Stored dataset items

================

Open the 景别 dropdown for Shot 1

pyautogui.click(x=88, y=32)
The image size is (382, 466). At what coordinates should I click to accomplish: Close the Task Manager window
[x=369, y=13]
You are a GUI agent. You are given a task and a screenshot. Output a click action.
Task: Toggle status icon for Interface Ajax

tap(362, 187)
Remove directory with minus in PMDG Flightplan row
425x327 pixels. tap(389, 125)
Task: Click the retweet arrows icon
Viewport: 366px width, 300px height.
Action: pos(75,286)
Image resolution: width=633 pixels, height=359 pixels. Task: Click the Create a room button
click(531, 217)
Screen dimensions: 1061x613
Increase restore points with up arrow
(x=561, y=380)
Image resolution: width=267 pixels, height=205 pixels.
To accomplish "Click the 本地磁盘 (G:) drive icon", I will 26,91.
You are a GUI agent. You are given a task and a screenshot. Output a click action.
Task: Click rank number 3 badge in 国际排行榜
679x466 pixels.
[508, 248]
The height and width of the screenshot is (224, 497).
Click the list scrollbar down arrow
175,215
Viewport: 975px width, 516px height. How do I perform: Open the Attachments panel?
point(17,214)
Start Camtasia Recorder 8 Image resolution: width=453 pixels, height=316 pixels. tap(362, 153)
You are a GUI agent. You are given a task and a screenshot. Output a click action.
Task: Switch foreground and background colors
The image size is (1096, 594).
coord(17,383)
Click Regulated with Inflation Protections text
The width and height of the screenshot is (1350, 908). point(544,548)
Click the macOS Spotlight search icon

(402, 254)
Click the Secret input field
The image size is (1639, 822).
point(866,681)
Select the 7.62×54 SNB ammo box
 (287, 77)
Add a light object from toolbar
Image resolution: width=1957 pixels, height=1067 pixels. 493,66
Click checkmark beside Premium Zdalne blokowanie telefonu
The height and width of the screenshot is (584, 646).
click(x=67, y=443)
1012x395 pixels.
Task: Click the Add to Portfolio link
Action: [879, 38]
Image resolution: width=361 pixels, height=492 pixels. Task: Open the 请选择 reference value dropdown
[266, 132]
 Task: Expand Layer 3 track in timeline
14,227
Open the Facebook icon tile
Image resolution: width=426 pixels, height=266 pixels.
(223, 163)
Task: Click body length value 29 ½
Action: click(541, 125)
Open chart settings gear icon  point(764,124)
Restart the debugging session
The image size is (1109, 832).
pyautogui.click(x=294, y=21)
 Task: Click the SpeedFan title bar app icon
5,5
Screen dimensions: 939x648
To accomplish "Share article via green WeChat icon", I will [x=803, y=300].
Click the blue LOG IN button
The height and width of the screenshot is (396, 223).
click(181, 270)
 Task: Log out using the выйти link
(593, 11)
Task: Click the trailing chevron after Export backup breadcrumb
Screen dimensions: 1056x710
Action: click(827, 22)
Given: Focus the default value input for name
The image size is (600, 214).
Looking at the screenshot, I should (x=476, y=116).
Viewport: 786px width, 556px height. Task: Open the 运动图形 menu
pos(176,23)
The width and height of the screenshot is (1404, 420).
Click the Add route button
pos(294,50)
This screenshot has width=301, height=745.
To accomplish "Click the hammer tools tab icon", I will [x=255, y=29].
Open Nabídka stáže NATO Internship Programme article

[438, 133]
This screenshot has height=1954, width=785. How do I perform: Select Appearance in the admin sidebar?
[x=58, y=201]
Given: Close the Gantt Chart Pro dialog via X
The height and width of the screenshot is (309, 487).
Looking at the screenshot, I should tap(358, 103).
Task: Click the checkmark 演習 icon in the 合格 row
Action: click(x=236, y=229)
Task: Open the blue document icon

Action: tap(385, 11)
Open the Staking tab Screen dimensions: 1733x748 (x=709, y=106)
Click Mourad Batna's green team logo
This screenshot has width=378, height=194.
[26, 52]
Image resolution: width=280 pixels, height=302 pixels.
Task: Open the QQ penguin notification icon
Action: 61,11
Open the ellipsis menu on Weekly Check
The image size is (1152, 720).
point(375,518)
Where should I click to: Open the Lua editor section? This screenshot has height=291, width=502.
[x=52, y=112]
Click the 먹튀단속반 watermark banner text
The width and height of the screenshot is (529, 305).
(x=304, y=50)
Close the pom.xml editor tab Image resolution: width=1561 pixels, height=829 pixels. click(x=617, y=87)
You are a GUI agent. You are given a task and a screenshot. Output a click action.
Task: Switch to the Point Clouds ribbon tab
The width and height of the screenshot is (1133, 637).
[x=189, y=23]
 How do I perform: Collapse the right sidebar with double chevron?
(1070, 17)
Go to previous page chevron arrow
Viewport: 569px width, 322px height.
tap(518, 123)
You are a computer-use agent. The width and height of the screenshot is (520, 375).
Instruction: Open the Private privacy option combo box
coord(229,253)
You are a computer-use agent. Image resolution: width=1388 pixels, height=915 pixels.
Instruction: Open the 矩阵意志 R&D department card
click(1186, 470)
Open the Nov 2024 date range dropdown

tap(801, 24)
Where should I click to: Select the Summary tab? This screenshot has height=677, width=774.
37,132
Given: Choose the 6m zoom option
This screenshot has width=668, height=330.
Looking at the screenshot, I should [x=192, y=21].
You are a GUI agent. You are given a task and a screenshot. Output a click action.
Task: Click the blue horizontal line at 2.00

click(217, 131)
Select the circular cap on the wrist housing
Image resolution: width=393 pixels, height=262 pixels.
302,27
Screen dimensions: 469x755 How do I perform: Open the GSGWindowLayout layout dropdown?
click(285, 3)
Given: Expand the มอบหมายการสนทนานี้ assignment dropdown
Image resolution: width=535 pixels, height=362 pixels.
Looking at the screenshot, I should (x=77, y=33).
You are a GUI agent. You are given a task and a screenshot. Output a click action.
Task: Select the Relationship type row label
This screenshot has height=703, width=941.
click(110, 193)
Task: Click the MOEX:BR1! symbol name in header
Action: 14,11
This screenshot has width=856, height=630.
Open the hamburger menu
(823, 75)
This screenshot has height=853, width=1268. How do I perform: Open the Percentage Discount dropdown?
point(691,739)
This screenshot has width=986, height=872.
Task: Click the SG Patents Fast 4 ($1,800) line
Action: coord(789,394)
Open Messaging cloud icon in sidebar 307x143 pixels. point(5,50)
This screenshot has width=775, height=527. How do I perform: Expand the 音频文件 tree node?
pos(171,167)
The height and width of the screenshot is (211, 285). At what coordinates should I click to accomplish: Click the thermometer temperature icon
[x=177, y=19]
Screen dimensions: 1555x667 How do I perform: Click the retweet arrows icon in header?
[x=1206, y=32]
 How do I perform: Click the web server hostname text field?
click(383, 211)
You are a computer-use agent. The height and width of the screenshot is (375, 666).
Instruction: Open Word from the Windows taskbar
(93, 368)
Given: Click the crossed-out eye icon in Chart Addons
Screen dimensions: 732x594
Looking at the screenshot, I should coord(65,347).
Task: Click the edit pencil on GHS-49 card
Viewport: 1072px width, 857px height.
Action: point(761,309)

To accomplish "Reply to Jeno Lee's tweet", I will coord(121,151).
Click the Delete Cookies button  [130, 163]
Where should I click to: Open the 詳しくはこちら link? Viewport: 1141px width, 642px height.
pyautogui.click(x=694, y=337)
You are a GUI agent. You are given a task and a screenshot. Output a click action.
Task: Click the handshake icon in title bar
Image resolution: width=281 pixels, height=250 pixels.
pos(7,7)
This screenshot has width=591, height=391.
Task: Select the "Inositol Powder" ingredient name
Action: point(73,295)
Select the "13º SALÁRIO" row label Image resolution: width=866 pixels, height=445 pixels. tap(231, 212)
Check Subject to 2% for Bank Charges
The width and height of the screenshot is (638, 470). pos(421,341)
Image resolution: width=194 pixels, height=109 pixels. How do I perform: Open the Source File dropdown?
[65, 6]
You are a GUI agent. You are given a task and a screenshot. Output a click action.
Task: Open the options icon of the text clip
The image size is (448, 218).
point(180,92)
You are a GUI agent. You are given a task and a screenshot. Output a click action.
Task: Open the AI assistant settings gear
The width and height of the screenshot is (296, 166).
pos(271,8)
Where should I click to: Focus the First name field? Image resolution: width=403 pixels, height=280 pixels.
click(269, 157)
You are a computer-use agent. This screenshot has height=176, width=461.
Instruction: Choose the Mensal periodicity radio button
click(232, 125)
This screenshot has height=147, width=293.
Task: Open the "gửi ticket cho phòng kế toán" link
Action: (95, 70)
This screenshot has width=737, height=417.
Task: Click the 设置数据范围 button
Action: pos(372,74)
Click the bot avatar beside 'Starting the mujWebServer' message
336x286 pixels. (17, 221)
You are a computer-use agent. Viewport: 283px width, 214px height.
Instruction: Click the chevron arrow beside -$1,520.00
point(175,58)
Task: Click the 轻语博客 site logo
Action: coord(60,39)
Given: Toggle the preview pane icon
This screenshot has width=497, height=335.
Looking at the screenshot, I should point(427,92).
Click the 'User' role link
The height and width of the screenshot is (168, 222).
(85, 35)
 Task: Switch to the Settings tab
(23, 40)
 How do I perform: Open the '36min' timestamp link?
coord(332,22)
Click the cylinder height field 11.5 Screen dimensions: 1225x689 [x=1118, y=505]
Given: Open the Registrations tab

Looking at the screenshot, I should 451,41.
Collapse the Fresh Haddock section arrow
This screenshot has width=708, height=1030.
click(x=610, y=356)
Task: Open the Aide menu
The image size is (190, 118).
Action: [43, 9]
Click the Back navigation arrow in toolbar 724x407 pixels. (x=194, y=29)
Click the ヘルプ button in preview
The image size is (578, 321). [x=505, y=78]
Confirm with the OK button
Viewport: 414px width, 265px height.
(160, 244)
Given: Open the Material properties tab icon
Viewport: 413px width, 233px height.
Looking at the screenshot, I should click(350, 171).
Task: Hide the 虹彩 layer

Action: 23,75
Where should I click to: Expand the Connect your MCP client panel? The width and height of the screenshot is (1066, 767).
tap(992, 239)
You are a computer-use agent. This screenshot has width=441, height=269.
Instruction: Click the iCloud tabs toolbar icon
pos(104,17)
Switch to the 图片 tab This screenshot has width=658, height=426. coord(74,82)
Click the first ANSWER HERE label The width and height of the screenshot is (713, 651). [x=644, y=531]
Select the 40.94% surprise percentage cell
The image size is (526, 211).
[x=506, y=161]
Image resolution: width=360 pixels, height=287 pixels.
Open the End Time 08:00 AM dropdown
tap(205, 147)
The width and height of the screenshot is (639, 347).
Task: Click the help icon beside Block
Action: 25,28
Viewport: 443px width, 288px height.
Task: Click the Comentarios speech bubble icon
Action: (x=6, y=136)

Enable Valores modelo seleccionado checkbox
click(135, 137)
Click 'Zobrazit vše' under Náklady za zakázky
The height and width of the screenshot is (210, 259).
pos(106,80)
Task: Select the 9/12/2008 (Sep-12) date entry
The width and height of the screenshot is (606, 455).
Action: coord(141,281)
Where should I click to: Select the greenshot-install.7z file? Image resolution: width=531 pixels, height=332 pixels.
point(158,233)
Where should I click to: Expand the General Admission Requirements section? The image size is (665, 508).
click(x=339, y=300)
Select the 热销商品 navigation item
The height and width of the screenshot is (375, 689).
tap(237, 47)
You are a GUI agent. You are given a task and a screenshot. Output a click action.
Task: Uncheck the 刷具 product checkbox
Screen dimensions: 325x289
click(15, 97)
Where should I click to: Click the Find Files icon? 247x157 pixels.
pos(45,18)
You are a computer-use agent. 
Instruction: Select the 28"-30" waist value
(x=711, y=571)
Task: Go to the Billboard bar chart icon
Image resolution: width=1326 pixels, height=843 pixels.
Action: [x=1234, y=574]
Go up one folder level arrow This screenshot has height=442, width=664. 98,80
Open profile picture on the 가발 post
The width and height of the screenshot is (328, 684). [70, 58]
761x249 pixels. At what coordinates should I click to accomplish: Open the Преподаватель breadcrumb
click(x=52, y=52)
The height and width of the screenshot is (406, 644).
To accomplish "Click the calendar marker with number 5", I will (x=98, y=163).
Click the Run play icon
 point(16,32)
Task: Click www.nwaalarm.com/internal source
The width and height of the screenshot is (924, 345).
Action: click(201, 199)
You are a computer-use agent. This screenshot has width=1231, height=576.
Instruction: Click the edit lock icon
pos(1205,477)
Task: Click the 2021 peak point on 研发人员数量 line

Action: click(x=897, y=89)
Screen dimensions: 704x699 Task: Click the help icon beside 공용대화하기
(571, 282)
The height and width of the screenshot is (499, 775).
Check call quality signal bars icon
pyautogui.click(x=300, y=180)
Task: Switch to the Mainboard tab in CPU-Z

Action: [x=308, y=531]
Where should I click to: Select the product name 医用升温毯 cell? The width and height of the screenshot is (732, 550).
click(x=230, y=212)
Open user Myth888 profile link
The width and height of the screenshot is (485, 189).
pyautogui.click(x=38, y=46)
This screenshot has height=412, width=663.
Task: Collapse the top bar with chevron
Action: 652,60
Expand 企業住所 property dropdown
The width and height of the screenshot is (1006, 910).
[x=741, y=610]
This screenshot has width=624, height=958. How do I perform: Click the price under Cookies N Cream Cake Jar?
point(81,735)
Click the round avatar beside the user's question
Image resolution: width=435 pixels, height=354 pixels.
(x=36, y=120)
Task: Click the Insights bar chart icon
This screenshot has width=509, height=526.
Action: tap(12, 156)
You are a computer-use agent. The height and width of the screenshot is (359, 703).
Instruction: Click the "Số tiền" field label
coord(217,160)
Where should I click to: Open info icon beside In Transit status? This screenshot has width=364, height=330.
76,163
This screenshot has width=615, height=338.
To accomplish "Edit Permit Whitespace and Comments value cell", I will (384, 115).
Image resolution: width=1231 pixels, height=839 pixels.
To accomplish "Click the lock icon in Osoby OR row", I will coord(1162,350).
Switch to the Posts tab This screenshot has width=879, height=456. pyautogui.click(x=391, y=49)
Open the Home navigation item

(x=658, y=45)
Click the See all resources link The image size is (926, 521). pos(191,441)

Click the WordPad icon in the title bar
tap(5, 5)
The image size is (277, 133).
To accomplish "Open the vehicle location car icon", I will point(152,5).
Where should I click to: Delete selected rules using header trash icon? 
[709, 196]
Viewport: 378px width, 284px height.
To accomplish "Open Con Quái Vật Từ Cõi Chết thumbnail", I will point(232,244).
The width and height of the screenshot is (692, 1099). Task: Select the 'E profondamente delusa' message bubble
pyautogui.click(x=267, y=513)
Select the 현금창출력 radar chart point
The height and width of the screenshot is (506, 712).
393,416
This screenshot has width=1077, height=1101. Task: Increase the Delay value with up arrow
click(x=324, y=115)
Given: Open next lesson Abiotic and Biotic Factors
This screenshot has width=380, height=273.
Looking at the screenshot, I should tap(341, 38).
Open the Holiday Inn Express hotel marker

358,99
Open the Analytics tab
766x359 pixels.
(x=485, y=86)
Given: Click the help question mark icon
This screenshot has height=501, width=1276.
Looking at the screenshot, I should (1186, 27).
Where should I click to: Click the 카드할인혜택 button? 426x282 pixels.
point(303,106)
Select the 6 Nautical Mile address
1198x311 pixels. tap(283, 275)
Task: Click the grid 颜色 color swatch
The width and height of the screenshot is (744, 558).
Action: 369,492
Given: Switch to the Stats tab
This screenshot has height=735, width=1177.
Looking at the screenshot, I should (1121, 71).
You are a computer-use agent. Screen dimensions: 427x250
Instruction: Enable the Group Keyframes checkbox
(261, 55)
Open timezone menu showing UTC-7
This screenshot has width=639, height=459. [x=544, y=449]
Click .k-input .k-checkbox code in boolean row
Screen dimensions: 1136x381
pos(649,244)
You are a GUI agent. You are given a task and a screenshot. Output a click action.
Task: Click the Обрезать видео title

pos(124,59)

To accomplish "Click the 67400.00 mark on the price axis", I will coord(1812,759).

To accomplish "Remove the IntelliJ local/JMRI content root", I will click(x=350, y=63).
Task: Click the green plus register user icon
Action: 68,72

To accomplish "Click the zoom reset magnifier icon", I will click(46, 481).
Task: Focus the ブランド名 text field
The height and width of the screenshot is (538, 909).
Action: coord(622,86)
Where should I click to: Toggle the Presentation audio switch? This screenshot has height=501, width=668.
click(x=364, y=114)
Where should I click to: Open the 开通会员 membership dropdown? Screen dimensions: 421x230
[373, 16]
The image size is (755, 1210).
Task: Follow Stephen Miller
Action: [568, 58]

================

State how many lines of the data include the word "gear", with nothing else.

■ **Your solution**: 2